**Required work:**
Which lines in the data below contain the word "computer"? Pull each of them out.

**Dataset entries:**
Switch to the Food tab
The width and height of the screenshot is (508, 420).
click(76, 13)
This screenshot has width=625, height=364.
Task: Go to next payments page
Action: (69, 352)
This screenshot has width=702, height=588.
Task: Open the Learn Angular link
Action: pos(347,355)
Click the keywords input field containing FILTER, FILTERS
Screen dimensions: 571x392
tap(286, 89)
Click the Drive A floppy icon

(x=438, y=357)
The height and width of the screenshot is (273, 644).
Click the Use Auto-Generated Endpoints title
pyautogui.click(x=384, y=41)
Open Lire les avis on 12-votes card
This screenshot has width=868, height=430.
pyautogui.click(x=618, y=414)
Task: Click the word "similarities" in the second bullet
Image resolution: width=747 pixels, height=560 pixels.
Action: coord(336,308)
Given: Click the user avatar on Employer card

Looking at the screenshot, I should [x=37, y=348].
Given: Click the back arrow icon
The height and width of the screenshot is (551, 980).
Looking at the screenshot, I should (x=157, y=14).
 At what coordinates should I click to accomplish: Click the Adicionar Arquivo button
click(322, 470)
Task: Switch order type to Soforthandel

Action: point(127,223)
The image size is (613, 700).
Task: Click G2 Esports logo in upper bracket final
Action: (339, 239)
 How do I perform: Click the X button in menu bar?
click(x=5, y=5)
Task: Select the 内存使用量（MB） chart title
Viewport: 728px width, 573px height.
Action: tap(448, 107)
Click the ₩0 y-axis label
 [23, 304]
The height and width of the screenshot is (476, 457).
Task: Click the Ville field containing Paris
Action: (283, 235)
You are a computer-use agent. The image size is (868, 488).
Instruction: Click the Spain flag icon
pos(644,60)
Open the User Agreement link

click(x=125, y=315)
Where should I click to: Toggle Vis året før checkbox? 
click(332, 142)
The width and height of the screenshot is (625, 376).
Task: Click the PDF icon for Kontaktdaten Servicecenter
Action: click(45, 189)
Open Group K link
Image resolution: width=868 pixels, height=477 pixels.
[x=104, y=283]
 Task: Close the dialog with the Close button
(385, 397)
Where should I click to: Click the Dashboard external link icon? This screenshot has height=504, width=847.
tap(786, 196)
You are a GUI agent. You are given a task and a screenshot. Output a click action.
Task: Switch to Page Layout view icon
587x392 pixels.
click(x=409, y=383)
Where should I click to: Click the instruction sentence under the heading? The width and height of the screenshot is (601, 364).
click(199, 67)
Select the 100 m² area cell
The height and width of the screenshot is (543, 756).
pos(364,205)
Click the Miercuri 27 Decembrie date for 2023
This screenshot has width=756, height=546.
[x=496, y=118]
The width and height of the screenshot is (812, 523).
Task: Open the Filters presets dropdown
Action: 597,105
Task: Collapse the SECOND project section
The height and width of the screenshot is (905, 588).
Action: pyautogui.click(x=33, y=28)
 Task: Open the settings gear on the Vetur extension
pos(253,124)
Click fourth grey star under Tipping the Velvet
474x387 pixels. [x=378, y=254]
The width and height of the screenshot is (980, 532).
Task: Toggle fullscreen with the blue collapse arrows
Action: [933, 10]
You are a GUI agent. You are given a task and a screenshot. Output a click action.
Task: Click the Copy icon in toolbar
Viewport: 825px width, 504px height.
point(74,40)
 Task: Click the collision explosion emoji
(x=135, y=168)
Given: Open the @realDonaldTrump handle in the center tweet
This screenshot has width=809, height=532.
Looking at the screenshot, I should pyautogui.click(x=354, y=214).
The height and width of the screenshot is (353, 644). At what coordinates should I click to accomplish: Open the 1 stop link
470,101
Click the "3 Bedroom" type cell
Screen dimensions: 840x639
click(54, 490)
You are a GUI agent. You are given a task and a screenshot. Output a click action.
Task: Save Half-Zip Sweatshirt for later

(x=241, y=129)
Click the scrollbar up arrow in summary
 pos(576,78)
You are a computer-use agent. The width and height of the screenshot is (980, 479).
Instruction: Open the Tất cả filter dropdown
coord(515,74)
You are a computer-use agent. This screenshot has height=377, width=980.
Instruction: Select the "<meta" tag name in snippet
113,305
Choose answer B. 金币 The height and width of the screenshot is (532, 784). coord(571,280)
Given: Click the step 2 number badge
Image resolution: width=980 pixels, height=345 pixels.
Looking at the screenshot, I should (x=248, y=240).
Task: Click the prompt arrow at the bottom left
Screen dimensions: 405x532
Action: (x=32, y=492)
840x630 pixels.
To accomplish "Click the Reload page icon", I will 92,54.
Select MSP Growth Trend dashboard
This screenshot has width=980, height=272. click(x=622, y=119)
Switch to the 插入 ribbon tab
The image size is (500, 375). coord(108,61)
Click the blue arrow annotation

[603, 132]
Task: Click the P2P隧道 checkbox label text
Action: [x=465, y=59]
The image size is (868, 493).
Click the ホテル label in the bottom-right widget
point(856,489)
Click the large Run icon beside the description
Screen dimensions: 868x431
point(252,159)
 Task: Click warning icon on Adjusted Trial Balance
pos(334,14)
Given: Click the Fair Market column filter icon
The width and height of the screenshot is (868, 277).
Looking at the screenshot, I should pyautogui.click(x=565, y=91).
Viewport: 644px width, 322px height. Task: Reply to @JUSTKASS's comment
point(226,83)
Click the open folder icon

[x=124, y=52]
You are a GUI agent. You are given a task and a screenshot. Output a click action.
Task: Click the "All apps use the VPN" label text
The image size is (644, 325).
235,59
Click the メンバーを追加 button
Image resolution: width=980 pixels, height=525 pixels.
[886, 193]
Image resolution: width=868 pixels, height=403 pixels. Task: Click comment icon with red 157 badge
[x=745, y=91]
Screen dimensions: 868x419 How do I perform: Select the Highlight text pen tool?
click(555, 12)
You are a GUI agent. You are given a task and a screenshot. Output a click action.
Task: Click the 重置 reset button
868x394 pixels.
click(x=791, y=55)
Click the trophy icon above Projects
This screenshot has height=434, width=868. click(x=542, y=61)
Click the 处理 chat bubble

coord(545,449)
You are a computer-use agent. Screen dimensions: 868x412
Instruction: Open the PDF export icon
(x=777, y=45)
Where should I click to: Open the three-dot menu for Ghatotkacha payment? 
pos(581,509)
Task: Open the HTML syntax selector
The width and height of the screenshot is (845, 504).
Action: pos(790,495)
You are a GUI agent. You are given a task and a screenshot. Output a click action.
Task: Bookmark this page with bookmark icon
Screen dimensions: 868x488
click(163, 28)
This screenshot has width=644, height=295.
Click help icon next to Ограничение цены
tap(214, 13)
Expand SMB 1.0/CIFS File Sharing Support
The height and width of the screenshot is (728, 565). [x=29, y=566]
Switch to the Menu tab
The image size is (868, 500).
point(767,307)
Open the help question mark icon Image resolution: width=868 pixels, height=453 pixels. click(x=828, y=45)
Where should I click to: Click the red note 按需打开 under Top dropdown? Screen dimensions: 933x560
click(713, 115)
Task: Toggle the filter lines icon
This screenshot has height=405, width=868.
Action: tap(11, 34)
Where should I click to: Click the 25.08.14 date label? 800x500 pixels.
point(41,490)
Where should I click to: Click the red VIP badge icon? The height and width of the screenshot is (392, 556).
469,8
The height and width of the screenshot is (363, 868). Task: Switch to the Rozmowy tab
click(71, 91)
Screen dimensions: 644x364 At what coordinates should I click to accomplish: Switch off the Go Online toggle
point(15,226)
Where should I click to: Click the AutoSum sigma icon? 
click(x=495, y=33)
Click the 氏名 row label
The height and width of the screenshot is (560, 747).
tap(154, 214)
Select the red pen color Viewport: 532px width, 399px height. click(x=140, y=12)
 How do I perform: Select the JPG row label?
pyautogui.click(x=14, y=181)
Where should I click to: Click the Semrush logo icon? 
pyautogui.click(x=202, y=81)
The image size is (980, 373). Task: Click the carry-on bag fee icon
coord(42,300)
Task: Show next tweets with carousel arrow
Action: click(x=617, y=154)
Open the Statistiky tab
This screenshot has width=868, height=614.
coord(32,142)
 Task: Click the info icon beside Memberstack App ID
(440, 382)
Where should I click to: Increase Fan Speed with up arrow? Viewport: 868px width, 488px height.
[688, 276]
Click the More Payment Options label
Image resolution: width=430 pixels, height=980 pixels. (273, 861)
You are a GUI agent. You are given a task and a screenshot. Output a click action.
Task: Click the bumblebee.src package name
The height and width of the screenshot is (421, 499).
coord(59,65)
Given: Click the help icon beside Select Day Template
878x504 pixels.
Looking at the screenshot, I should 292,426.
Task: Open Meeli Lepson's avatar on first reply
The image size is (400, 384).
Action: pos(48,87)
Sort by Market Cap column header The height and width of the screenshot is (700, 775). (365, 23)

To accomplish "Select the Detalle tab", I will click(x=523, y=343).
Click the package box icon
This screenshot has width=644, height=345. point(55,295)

**Solution for this problem:**
You are a computer-use agent. The image size is (868, 488).
You are a computer-use agent. The width and height of the screenshot is (980, 479).
You are a computer-use agent. This screenshot has height=377, width=980.
You are a computer-use agent. Screen dimensions: 868x412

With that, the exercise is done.